**Data records**
-*-

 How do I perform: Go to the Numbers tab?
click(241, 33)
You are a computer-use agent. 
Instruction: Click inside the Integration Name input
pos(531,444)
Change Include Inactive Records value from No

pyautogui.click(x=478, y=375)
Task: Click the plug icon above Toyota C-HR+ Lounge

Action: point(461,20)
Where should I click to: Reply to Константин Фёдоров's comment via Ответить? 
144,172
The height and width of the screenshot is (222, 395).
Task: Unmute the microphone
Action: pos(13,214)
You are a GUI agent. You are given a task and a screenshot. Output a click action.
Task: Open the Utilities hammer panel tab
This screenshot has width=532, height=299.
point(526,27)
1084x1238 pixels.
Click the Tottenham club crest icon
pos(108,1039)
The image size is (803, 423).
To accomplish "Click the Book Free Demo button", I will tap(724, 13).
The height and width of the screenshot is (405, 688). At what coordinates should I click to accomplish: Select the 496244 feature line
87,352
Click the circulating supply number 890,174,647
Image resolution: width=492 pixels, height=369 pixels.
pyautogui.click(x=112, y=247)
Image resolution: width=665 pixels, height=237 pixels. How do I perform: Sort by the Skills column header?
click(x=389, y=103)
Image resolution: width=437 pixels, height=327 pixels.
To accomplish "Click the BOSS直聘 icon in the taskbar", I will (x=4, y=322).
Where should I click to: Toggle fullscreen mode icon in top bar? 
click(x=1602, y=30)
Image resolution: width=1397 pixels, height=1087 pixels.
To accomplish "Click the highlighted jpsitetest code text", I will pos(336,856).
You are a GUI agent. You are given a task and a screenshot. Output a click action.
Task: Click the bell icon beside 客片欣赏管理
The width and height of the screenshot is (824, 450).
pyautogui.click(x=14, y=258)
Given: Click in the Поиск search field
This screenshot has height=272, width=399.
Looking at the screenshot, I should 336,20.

-*-

**Problem details**
Copy out every one of the records above word for word, with nothing changed.

**Solution to this exercise**
 How do I perform: Go to the Numbers tab?
click(241, 33)
You are a computer-use agent. 
Instruction: Click inside the Integration Name input
pos(531,444)
Change Include Inactive Records value from No

pyautogui.click(x=478, y=375)
Task: Click the plug icon above Toyota C-HR+ Lounge

Action: point(461,20)
Where should I click to: Reply to Константин Фёдоров's comment via Ответить? 
144,172
The height and width of the screenshot is (222, 395).
Task: Unmute the microphone
Action: pos(13,214)
You are a GUI agent. You are given a task and a screenshot. Output a click action.
Task: Open the Utilities hammer panel tab
This screenshot has width=532, height=299.
point(526,27)
1084x1238 pixels.
Click the Tottenham club crest icon
pos(108,1039)
The image size is (803, 423).
To accomplish "Click the Book Free Demo button", I will tap(724, 13).
The height and width of the screenshot is (405, 688). At what coordinates should I click to accomplish: Select the 496244 feature line
87,352
Click the circulating supply number 890,174,647
Image resolution: width=492 pixels, height=369 pixels.
pyautogui.click(x=112, y=247)
Image resolution: width=665 pixels, height=237 pixels. How do I perform: Sort by the Skills column header?
click(x=389, y=103)
Image resolution: width=437 pixels, height=327 pixels.
To accomplish "Click the BOSS直聘 icon in the taskbar", I will (x=4, y=322).
Where should I click to: Toggle fullscreen mode icon in top bar? 
click(x=1602, y=30)
Image resolution: width=1397 pixels, height=1087 pixels.
To accomplish "Click the highlighted jpsitetest code text", I will pos(336,856).
You are a GUI agent. You are given a task and a screenshot. Output a click action.
Task: Click the bell icon beside 客片欣赏管理
The width and height of the screenshot is (824, 450).
pyautogui.click(x=14, y=258)
Given: Click in the Поиск search field
This screenshot has height=272, width=399.
Looking at the screenshot, I should 336,20.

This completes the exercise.